- TASK OBJECTIVE
Update the data starting with the line that contains "You are a GUI" and going on through the line that contains "pyautogui.click(x=737, y=530)", both included: replace "input field" with "text box" and change nothing else. Give back only those lines, and leave the pictures out of your answer.

- TASK INPUTS
####

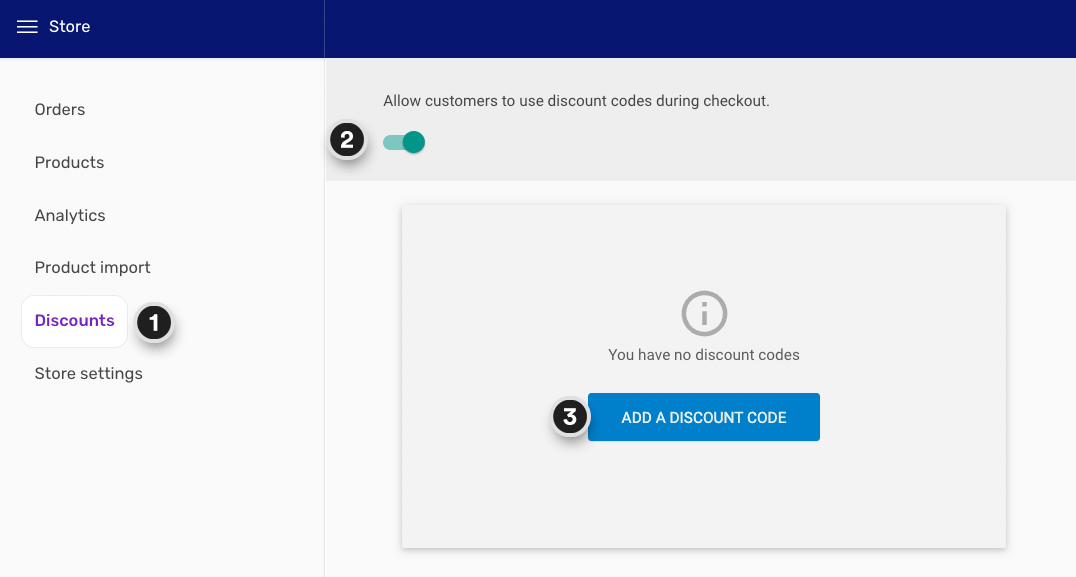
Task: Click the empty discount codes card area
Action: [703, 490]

####

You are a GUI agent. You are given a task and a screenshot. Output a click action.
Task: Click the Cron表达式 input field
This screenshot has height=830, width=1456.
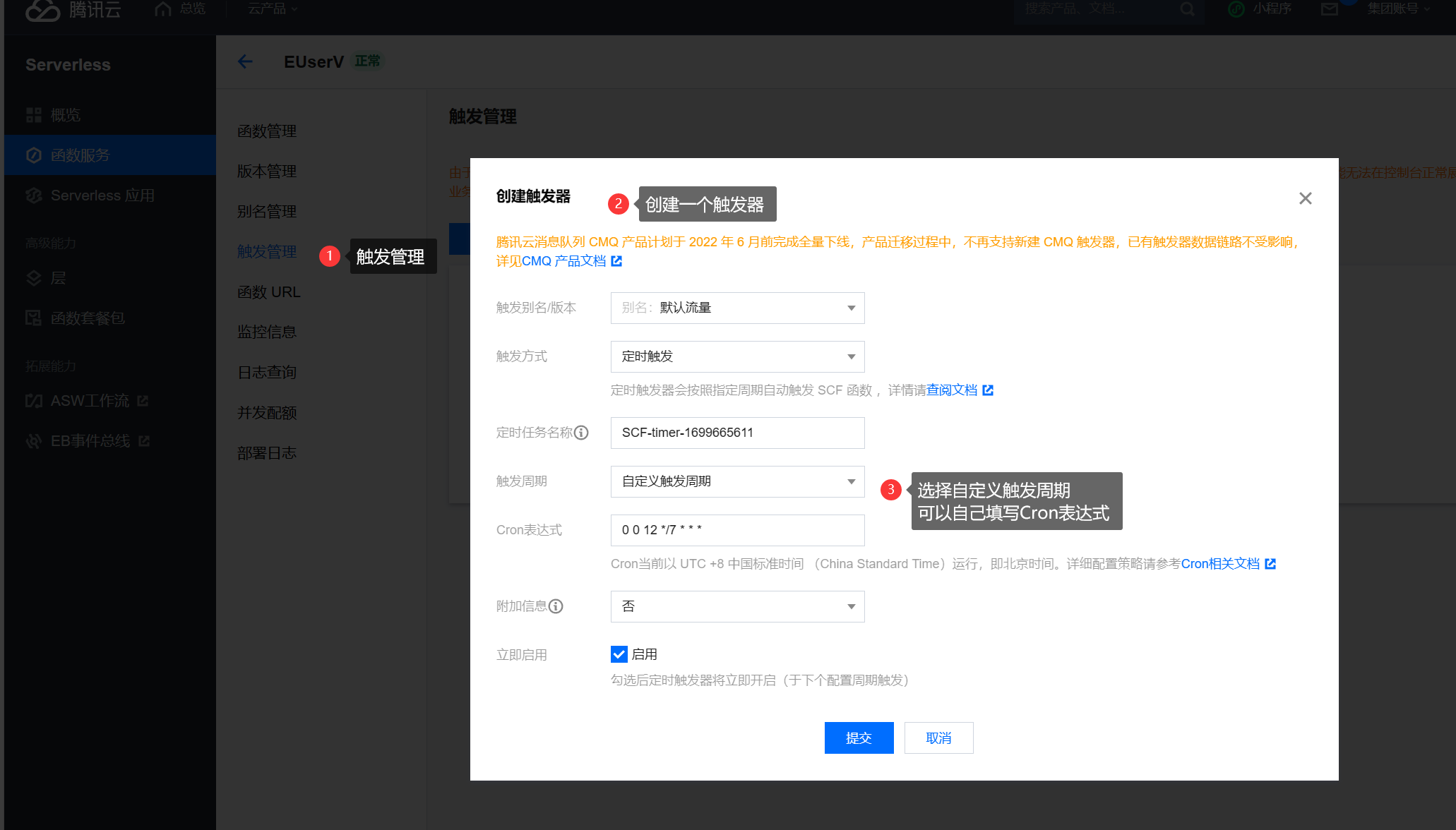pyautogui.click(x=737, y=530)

####

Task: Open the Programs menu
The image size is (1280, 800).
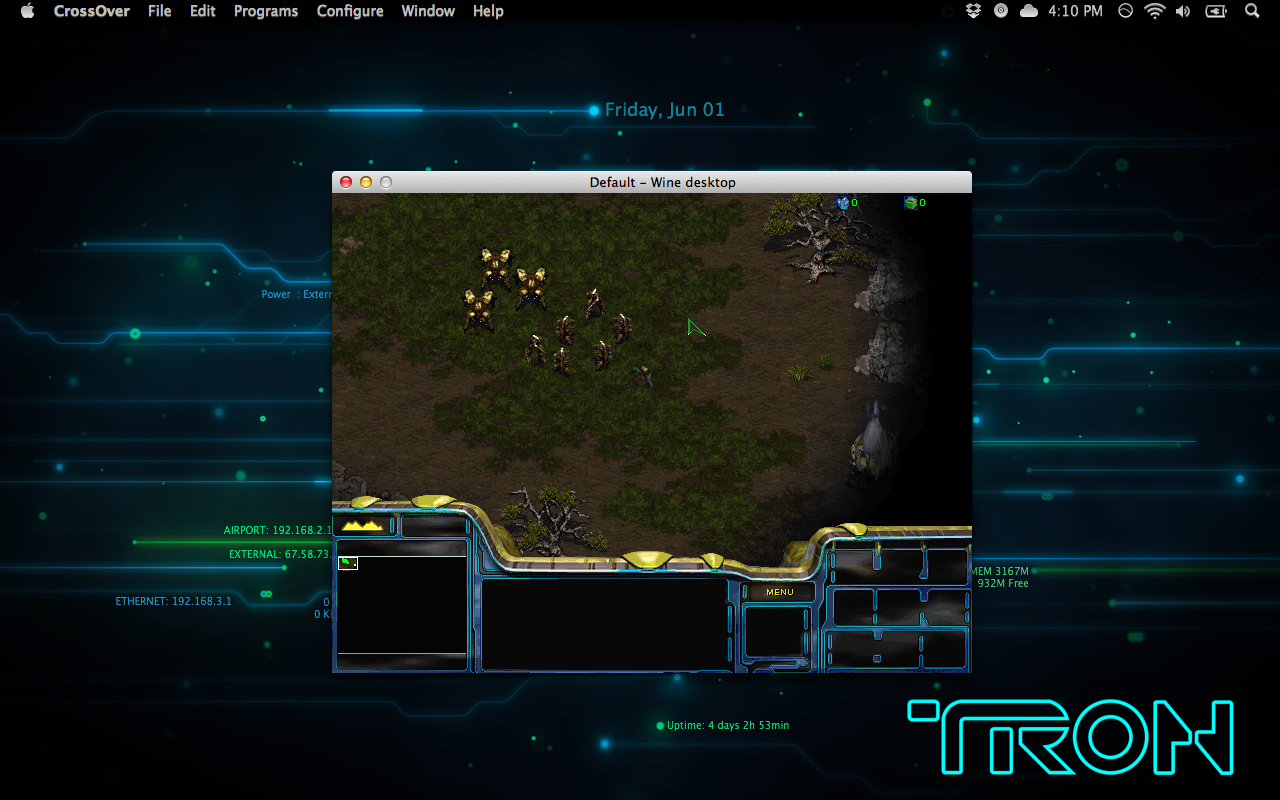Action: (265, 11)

####

- FINAL RESULT
You are a GUI agent. You are given a task and a screenshot. Output a click action.
Task: Click the Cron表达式 text box
This screenshot has height=830, width=1456.
pyautogui.click(x=737, y=530)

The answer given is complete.